Adam – I’m going to tell you why that doesn’t work. The reason why that doesn’t work is because it doesn’t matter how much you hate yourself and it doesn’t matter how hard you can hit yourself. You can’t hit or hate yourself enough to start loving yourself back to health. I’ve never hated anything enough that I started loving it and taking care of it. It just doesn’t work that way. And so, every day up until August 21st of 2012 was the hardest and most painful it had ever been. And on every one of those days, I lived in full belief that tomorrow was going to be worse. And when you live in that state of mind long enough, tomorrow is not something you want to be a part of. And so on August 21st of 2012, I tried to end my life by suicide. And I hadn’t planned it, I didn’t write a note or anything like that. I just got to a point where I just didn’t see any other way. And I intentionally overdosed, I can remember the feeling because I’d been a drug addict for about 10 or 15 years at that time. So it wasn’t my first time experiencing overdose experience. I hadn’t fully overdosed before, but I’ve been very close. I remember trying to stand up and it felt like I got stabbed in the right side of my body with a hot knife in my entire right side of my body, cramped. And as that happened, I see my vision starting to go black. I’m getting very, very dizzy and feeling very, very nauseous. And I know I have this almost unwavering certainty that this is my last moment of life. And I had that moment alone, separated from everyone and everything that had ever meant anything to me. Not because they didn’t want to be there, not because the purpose and wonderful things in my life were taken from me, but because I made sure they couldn’t. And that was the most painful thing I’d ever experienced. Not the physical feeling I’m talking about the emotional feeling of this moment. And the next thing I know, I’m waking up in a puddle of vomit, in a pile of fast food, garbage surrounded by empty pill bottles. And after several minutes of realizing what happened. I was overcome with immense relief, an unbelievable relief. The moment before I blacked out, horrific amounts of regret. And the minute I regained consciousness, overwhelming feeling of relief. And this was the thing that I had to come to terms with.

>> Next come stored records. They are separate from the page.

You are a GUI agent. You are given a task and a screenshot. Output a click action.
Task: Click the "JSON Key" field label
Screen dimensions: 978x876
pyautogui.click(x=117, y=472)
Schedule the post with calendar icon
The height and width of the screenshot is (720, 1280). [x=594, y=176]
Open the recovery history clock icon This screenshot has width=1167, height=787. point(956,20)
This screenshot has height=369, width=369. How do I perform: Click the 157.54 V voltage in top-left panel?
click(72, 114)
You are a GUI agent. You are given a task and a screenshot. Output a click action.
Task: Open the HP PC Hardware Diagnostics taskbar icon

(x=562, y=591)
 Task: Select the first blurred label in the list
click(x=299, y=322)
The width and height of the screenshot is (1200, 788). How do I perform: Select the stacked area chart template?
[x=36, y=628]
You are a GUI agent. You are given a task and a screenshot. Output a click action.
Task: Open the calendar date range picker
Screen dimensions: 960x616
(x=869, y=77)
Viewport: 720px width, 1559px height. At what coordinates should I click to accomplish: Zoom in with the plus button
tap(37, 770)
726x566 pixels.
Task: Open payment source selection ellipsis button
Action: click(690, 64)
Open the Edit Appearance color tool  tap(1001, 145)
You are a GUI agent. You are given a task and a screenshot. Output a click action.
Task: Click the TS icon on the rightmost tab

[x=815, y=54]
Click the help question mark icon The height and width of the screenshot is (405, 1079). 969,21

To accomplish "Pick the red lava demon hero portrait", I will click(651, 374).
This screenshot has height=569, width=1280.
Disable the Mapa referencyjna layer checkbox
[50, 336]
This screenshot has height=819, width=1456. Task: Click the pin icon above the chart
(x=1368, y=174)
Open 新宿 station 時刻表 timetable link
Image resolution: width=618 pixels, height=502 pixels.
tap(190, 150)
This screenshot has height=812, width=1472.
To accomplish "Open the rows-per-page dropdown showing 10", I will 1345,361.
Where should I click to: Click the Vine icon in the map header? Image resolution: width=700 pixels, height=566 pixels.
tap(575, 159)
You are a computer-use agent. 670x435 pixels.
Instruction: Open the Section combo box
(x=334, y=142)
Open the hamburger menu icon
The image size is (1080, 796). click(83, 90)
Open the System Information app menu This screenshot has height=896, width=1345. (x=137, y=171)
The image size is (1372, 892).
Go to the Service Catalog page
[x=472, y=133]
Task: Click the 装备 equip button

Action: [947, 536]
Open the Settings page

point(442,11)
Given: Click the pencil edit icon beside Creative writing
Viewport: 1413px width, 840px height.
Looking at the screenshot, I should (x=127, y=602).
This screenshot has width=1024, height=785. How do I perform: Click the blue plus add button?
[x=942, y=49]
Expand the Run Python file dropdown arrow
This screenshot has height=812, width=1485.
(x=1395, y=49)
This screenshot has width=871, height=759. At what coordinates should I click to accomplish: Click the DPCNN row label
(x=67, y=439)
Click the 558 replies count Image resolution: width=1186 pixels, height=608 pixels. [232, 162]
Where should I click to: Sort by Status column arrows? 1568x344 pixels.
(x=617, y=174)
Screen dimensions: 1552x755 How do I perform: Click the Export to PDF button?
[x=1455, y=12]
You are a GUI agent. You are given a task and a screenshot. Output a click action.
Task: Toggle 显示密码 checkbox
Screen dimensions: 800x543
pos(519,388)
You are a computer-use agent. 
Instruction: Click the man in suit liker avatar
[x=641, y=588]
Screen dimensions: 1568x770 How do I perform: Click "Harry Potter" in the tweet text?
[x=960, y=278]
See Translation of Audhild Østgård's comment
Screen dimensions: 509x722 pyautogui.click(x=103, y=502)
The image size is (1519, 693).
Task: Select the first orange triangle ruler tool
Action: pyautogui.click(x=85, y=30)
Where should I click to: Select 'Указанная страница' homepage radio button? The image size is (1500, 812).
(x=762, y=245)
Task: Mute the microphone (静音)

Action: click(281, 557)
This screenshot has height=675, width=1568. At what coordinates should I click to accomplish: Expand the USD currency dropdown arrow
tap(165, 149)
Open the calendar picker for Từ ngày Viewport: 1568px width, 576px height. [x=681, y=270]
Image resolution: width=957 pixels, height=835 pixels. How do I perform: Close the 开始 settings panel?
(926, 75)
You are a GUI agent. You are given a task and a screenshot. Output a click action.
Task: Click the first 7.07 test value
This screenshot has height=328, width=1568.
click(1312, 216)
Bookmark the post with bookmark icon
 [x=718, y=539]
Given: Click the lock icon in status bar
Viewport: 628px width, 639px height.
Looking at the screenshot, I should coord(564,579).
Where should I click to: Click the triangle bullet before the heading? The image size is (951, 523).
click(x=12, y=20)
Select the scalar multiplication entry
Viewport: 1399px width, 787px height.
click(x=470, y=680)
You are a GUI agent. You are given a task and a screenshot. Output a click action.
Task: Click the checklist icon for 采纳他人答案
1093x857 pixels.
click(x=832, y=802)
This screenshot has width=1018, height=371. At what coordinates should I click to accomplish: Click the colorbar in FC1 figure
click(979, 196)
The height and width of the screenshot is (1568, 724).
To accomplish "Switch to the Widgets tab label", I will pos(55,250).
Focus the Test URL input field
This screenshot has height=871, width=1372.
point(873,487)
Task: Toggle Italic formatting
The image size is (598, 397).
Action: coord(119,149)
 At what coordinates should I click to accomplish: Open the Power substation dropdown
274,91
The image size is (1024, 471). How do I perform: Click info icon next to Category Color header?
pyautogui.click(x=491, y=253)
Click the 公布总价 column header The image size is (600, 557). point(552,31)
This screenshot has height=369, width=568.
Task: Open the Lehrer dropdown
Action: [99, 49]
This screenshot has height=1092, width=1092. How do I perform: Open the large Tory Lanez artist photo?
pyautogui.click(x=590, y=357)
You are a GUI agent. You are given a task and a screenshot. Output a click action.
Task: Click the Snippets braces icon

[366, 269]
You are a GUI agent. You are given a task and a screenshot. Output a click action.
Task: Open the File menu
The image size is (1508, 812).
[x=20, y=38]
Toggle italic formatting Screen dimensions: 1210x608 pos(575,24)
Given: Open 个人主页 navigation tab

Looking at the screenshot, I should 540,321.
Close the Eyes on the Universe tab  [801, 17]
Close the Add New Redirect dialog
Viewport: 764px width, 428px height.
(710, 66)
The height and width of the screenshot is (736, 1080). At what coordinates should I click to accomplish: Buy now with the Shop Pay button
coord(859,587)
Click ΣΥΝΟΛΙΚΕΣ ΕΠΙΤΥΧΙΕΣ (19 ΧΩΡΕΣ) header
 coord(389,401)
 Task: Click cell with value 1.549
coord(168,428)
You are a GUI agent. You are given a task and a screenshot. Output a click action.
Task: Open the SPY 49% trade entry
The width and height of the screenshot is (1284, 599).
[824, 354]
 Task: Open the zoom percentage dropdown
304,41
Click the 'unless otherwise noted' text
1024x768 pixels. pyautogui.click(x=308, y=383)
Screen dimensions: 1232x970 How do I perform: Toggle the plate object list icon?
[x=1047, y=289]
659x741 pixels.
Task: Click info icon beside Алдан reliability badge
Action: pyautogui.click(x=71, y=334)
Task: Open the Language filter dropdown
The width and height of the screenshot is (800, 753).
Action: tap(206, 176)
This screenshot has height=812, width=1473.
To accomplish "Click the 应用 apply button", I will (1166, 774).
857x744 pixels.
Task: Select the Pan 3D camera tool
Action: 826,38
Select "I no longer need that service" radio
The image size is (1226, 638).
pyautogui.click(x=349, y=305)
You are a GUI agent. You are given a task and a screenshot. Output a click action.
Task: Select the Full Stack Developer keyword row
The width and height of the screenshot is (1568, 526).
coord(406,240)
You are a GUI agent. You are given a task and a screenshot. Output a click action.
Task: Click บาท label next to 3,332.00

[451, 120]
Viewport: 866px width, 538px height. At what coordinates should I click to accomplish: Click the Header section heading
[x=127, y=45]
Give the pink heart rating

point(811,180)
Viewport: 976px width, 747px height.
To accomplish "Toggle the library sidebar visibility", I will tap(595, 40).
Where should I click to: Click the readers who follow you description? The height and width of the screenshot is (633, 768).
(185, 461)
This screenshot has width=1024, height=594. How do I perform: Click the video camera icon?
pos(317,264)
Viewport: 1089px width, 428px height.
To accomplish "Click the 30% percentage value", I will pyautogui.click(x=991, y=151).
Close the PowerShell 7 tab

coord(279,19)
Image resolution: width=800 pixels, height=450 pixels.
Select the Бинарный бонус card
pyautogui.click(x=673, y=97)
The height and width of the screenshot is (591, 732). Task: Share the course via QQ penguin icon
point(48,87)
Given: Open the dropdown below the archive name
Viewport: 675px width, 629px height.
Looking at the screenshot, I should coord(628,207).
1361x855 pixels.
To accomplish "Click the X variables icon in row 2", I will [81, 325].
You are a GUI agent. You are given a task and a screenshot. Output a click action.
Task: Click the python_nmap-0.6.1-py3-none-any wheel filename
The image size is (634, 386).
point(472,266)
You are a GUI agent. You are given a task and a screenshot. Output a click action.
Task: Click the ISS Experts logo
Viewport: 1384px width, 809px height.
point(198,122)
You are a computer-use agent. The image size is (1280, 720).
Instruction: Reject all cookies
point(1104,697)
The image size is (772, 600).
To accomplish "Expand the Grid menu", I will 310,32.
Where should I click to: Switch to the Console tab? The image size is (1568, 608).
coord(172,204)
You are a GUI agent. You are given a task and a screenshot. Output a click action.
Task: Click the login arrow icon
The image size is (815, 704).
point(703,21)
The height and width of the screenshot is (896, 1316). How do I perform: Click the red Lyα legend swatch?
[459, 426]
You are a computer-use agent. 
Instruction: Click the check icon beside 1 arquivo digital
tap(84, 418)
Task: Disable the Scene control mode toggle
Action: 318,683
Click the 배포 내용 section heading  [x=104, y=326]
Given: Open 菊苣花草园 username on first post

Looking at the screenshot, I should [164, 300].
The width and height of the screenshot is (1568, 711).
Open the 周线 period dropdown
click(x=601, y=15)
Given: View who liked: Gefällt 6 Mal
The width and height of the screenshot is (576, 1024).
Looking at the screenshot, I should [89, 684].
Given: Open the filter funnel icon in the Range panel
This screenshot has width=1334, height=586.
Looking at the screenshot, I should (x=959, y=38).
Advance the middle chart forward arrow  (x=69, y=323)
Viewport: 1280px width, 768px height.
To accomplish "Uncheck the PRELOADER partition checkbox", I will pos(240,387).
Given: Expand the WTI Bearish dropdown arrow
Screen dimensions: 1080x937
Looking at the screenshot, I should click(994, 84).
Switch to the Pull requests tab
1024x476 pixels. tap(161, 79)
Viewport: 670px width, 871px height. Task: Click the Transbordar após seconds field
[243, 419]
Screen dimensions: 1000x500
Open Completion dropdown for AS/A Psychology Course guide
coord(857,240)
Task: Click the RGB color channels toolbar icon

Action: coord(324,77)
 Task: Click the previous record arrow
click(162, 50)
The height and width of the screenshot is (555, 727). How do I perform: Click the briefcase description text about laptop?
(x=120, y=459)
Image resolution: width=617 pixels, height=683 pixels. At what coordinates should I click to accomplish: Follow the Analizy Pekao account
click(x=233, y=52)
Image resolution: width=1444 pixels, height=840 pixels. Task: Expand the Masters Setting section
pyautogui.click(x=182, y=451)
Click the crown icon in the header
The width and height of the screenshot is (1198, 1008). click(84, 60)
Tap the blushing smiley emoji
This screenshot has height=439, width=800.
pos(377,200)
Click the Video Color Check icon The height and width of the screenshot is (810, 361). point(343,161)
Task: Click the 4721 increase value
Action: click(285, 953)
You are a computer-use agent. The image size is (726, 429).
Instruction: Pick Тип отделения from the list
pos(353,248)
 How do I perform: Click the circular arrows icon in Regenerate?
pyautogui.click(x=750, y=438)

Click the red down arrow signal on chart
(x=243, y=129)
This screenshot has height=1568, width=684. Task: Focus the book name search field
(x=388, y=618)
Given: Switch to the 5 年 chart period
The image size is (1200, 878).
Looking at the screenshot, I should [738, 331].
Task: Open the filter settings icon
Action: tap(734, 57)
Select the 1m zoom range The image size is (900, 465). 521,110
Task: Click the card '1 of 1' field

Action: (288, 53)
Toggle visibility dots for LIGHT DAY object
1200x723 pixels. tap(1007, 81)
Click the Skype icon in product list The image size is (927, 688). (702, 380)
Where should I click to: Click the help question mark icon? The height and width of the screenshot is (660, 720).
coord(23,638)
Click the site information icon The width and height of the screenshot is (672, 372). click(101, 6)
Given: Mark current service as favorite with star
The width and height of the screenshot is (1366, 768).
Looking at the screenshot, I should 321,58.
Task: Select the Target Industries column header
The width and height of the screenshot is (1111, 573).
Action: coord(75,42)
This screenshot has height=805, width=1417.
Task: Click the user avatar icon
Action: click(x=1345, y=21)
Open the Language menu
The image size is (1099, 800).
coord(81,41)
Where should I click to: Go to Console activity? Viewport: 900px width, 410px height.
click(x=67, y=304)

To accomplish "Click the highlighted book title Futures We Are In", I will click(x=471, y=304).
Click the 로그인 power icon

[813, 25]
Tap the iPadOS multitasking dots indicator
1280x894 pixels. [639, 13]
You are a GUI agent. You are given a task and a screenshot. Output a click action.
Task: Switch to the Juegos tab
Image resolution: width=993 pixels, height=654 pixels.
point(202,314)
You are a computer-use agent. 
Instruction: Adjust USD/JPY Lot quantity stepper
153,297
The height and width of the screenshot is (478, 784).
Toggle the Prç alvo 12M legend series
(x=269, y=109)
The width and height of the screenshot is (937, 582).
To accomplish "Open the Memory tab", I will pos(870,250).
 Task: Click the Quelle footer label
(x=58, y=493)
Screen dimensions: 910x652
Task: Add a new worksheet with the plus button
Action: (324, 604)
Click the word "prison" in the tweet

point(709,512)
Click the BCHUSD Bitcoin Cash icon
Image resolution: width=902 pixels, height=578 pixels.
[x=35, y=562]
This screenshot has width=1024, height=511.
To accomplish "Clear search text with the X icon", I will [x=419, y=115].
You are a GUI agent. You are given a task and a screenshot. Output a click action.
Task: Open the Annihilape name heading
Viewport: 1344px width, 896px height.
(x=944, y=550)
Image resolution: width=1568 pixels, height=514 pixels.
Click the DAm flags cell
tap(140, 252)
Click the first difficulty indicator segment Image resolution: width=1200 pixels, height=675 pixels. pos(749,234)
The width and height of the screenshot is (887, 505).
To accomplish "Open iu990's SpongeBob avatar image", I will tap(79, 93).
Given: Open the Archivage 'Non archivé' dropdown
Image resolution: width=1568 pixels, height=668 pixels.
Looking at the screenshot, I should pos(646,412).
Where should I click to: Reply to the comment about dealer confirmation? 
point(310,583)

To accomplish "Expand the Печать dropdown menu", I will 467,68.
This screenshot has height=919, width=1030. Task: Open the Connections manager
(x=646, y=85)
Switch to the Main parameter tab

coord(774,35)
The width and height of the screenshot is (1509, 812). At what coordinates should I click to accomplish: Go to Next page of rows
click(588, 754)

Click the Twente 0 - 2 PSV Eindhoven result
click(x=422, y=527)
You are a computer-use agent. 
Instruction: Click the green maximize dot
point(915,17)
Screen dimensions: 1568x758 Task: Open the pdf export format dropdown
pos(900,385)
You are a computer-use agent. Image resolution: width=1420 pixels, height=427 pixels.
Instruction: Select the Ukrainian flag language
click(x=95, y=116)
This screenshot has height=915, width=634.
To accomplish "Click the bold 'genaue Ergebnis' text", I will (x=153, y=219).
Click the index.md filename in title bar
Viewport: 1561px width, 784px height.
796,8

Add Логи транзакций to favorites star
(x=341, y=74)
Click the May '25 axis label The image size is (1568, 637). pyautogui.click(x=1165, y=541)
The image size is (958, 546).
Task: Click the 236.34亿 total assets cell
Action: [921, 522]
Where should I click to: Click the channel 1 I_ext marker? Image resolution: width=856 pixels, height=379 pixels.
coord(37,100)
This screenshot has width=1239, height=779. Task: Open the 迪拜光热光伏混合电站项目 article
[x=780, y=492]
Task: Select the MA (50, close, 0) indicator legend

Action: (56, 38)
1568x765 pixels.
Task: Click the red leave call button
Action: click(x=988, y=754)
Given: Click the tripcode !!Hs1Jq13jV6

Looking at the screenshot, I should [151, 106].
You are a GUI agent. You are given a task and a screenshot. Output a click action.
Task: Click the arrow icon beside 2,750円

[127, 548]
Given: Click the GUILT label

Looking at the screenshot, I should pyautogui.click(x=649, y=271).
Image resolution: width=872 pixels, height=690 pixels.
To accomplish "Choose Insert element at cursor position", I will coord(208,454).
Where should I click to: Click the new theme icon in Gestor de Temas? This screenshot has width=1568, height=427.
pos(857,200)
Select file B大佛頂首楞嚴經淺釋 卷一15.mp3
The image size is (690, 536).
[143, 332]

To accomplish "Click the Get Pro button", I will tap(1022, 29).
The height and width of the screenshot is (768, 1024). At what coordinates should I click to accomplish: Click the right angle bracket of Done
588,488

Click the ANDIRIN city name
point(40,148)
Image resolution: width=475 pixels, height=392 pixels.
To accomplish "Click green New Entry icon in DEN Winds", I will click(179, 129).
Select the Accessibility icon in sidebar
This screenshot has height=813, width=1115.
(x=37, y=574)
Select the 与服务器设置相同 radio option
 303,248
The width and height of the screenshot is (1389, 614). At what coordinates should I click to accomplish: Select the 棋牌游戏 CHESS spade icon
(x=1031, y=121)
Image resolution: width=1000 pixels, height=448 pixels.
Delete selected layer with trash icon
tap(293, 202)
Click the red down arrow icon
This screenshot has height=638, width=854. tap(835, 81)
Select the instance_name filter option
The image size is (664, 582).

Adam – See, I thought that what I was doing was trying to end my life. But the reason why I felt regret right before I blacked out and the reason why I felt relief when I realized I hadn’t been successful is because there must be something about myself in my life that I loved enough. Something about myself in my life that was meaningful enough that even though today was going to be the hardest day of my life, I still wanted to be here for it. And so suicide isn’t someone wanting to end their life, it’s someone wanting to end their pain. Someone wanted to end a pain that they don’t know how to solve on their own. Maybe they don’t know how it got this bad. They don’t know that it’s okay. That they don’t know how it got this bad. And they don’t know that it’s okay not to know what to do. And typically, that pain is cloaked in enough shame and stigma that they don’t feel safe enough to say, I don’t know what I’m doing and I don’t know any other way to do it, and I’m really scared. I’m in a lot of pain and I need help. And so for that person in that situation, the way to end that pain, unfortunately ending your life seems like a very logical thing to do. And believe me when I tell you, I was the guy, like, you know, if you had known me, then you are a friend and you love me. If you’re a family member, you love me. At some point during those last few years, you would have come up to me and you said, Man, don’t you see what you’re doing to yourself? Let me see what the food and the drugs and all of this is doing. Don’t you see what you’re losing, what’s being compromised, what you’re damaging? Why are you doing this? And I would have looked you in the eye. And I know this because I said this to people and they said that to me. I looked at her and said, Fuck you. You don’t know me. You don’t know how hard my life is. You don’t know how hard it is. And you don’t know the relief I get from the drugs and the food for one hour. So don’t come up here and tell me just to not do it. And if this cost me five years of my life, if this cost me ten years of my life, fine. I’m okay with it. I don’t want to do it differently. And I think about that now, I’m like, Man, I used to just throw those numbers out there like it was nothing, 5 years, 10 years. If it cost me ten years of my life, I’m okay with it. I have never said anything so selfish in my entire life.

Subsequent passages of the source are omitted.